Prof Lim speaks from a position of great economic experience12, and one cannot help but wonder how credible these knee-jerk criticisms really are. Of course, it has been deeply unhelpful that his proposals are being called a “wage shock” instead of a “wage stimulus” - a terminological (and some might say terminal) godsend for the fear-mongering of this Government.

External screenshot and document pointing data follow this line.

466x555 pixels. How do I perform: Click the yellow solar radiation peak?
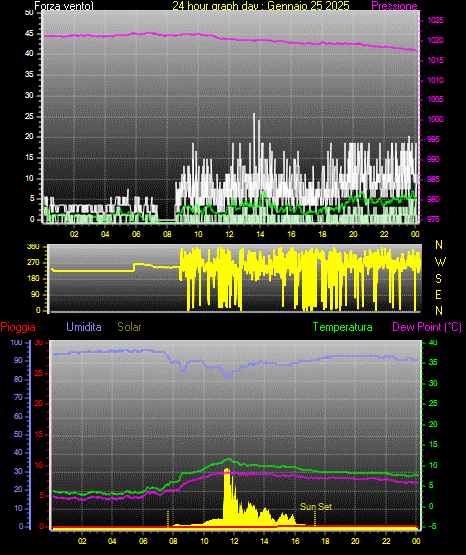(x=226, y=471)
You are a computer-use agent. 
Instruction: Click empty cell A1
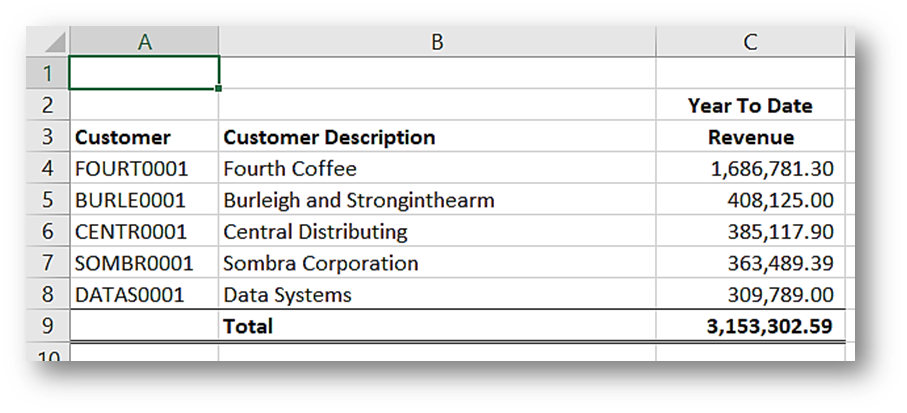pos(144,73)
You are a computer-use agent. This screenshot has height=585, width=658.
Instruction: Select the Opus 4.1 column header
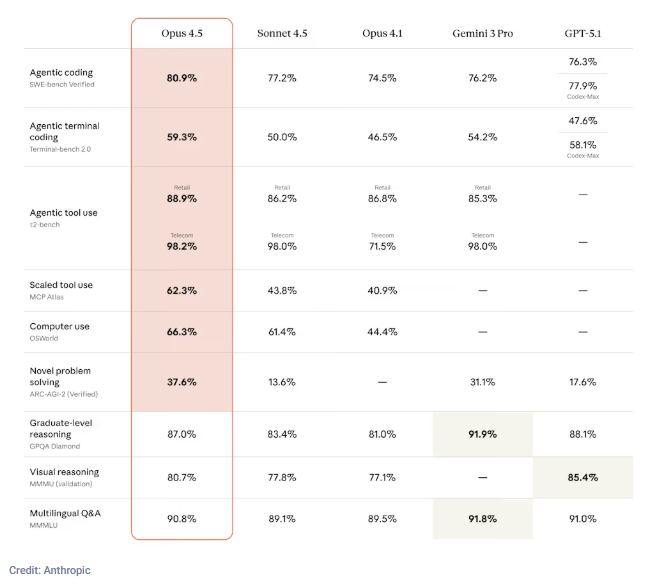[382, 33]
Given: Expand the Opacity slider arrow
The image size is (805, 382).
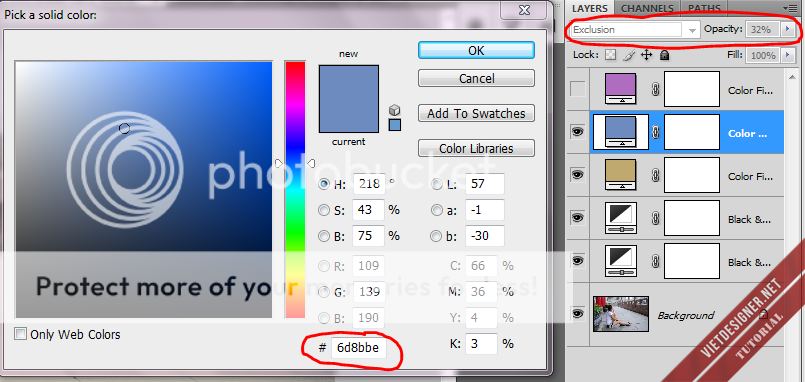Looking at the screenshot, I should (788, 30).
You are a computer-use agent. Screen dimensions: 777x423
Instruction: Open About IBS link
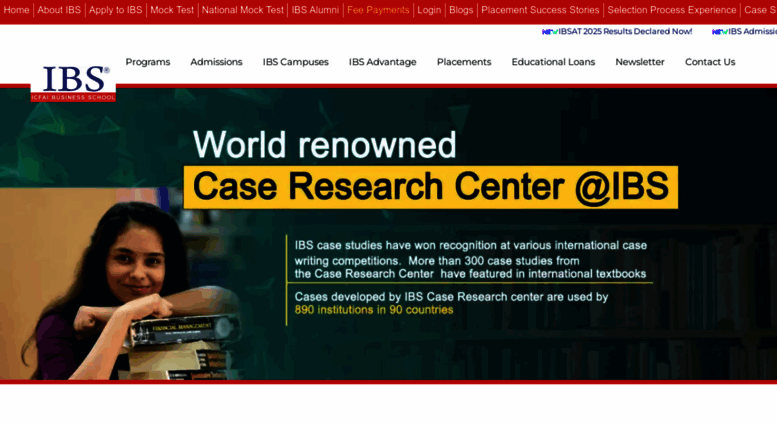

A 50% pay increase of someone earning $1000 a month will bring that to merely $1500 after three years. If a business cannot afford to pay workers more than $1500 a month, should the Government really be subsidising these businesses through securing for them cheap labour, and co-paying through their WIS bailout fund? And as Prof Lim has clarified in his press statement, his policy is designed to correct the underpayment of Singapore’s labourers, and not (as the Government would have you believe) to overpay them.13

In fact, many of the arguments put forth by Prof Hui Weng Tat of the LKY School of Public Policy two years ago with regards to minimum wage apply here as well. I reproduce some of his arguments:14

Detractors... would argue that it will reduce employment by raising the wage bills of firms. In Singapore, however, demand for low-wage workers exceeds supply, which is why there is a large inflow of foreign labour.

it will raise the incentive to work among the lower-skilled

boost wages and morale...

a large foreign worker population generates significant negative externalities

have the salutary effect of making employers more efficient in using their workers. It would encourage them to hire better-quality workers with the requisite skills or those who can be trained to acquire such skills, so as to justify the higher wages. Employers will thereby be compelled to boost productivity, move up the value chain, thus increasing the demand for higher-paid jobs.

The last quote shows that higher wages can actually boost productivity. Perhaps one of the reasons why productivity growth has slowed in Singapore is because wages remained stagnant, and low productivity growth is cited as a reason to keep those wages down.

Another research paper by the LKY School of Public Policy suggests that despite the major recent transformation of the world’s economy, “the current mechanics of measuring and improving productivity continues to follow” an outdated approach.15 The Government should hence rethink their policy of pegging wage growth to “productivity” growth.

Singapore certainly needs to pay for her way in the world, but it definitely does not need to be a haven for sweatshop businesses that cannot otherwise survive by paying globally-comparable and decent wages.